京都国際、初の全国制覇! 京都勢としては68年ぶりの快挙 ~第106回全国高校野球選手権大会第14日~
23日、第106回全国高校野球選手権大会決勝が兵庫・甲子園球場で行われ、京都国際(京都)が関東第一(東東京)を2-1で破った。どちらが勝っても初優勝の試合。白熱した投手戦は、無得点のまま延長タイブレークに突入。

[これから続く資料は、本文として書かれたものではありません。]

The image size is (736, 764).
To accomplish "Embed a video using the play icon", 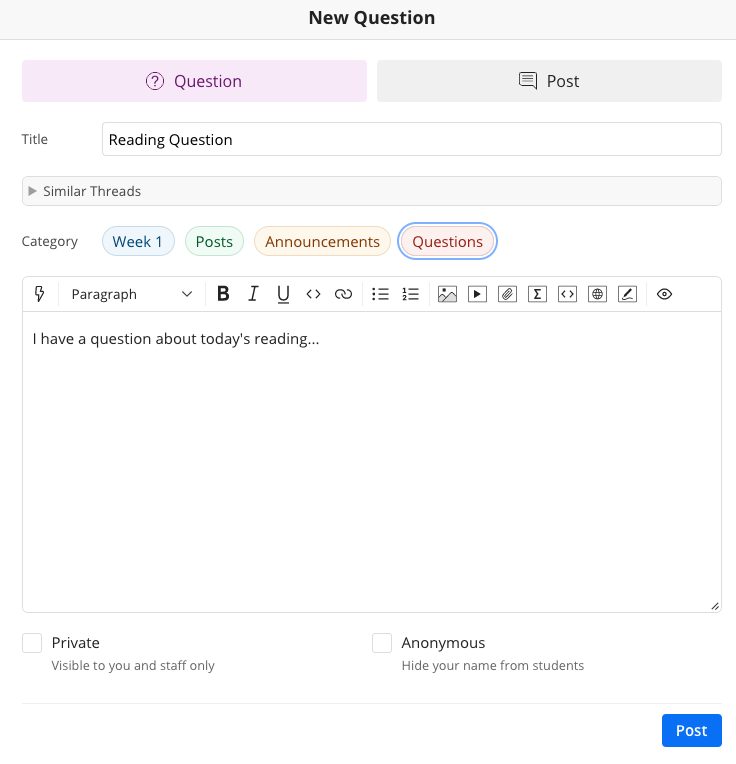I will point(477,294).
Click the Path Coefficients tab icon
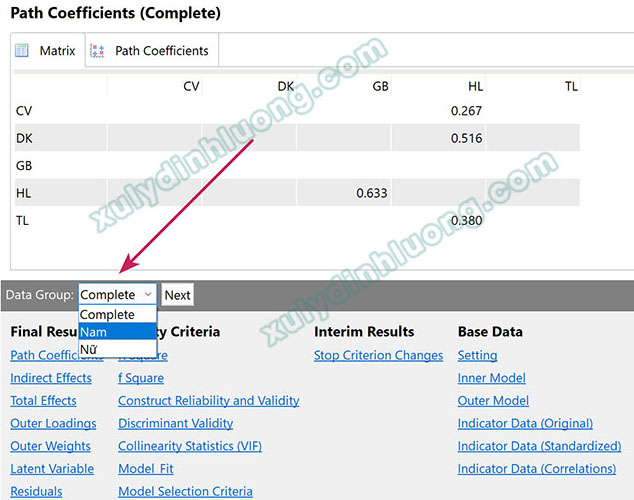This screenshot has height=500, width=634. click(98, 51)
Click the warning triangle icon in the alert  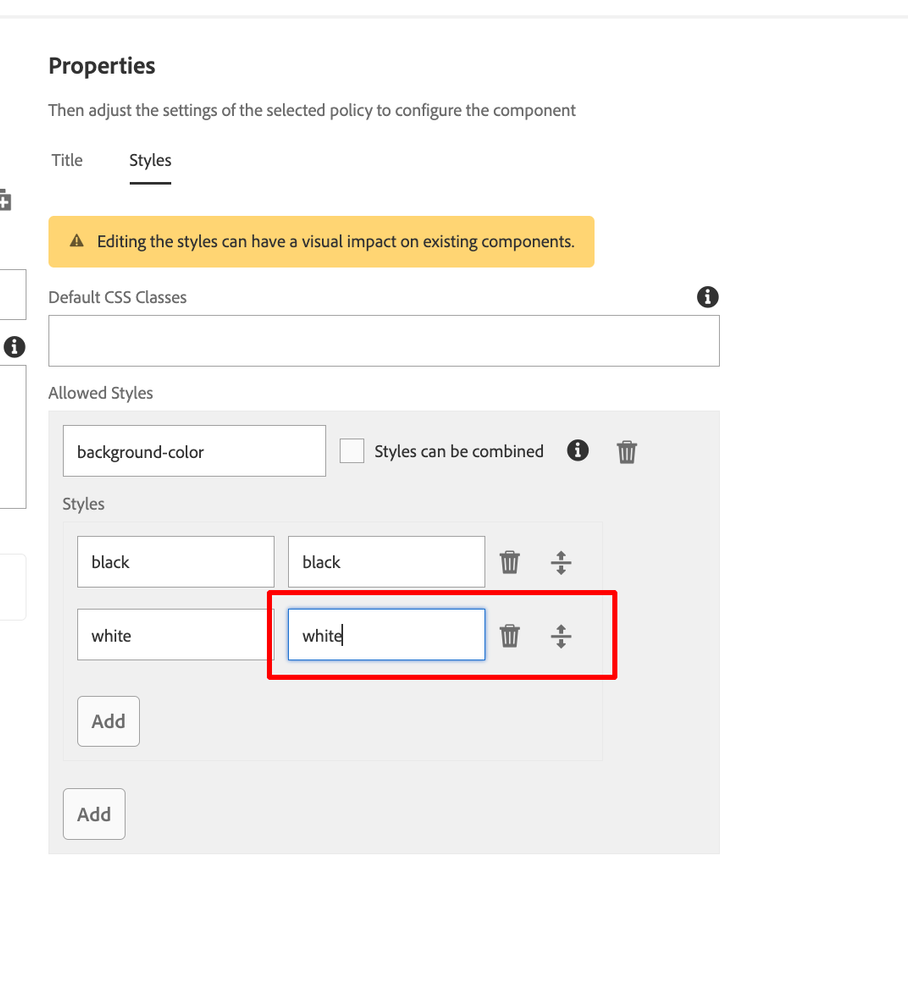tap(76, 242)
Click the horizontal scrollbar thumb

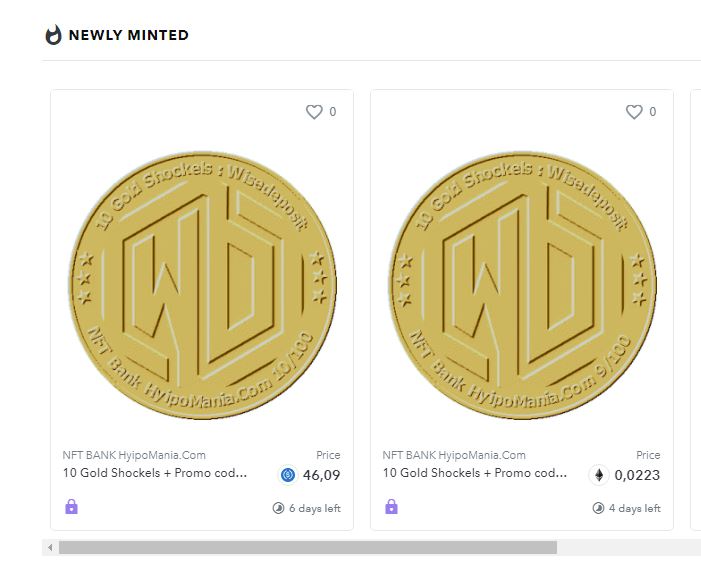click(x=307, y=547)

10回、京都国際は無死満塁から四球と犠飛であげたリードを守り抜いた。
◇決勝
京都国際・中崎琉生、9回4安打無失点
京都国際(京都)
2=000|000|000|2
1=000|000|000|1(延長10回タイブレーク)
関東第一(東東京)
初の決勝進出となった両校の対戦は、ここまでの勝ち上がり同様に投手がチームを引っ張った。
関東第一は先発マウンドに左腕の畠中鉄心(3年)を送った。畠中は打たせて取るピッチングで2回までパーフェクトと完璧な立ち上がり。3、5、6回と得点圏にランナーを許したが、スコアボードにゼロを並べた。7回からは背番号1のエース、坂井遼(3年)にマウンドを譲ったが、6回無失点とゲームをつくった。
その畠中を上回る好投を見せたのが、京都国際の背番号1、中崎琉生(3年)だ。「準決勝で不甲斐ないピッチングをしてしまった。チームのみんなが助けてくれて、この決勝という舞台に立てた。みんなに恩返し(したいと)の気持ちを持って投げました」。U-18日本代表にも選ばれたサウスポーは「低く丁寧に集められた」と3回までパーフェクトピッチング。4回以降も連打を許さず、無失点に抑えた。
関東第一も2番手の坂井が7、8回をパーフェクトに抑える。坂井もU-18日本代表。今大会は4試合でリリーフ登板し、15回2/3を失点ゼロ。9回は得点圏にランナーを背負ったものの、踏ん張った。
白熱の投手戦は2006年大会(早稲田実業vs.駒大苫小牧)以来の決勝延長戦に突入した。タイブレーク制を18年春から導入。22年夏までは延長13回からの開始だったが、23年春に現行の延長10回からに変更された。決勝のタイブレーク突入は初である。
無死一、二塁からスタートするタイブレーク。京都国際は先頭の9番・中崎の打席で、小牧憲継監督が西村一毅(2年)を代打に送った。西村はレフトにヒットを放ち、無死満塁とチャンスを広げる。1番・金本祐伍(3年)が四球を選び、押し出しで先制した。続く三谷誠弥(3年)が坂井から代わった大後武尊(3年)からライトに犠牲フライを放ち、1点を追加。2点をリードして、この回の攻撃を終えた。
その裏のマウンドには西村が立った。今大会4試合に登板し、直球とチェンジアップを武器に防御率0.00と抜群の安定感を誇る。自らのエラーで無死満塁のピンチを招いた。ゲッツー崩れの間に1点を返され、フォアボールで再び塁を埋めた。それでも後続をファーストゴロ、空振り三振に切って取り、試合を締めた。西村は今大会自責点ゼロ(失点1)、防御率0.00のまま大会を終えた。
中崎と西村の二枚看板は今大会でも際立った。「この2人ありきのチーム。よく2人で競い合って、成長して投げ切ってくれた」と小牧監督。全6試合で3つの完封勝利。チーム防御率は0点台(0.82)を誇った。
創部26年目で初優勝。京都勢の優勝は1956年大会の平安(現・龍谷大平安)以来、68年ぶりとなった。2季連続(23年夏・慶應義塾、24年春・高崎健康福祉大高崎)と関東勢が制していたが、「強い京都と取り戻す」(小牧監督)と関西勢が意地を見せた。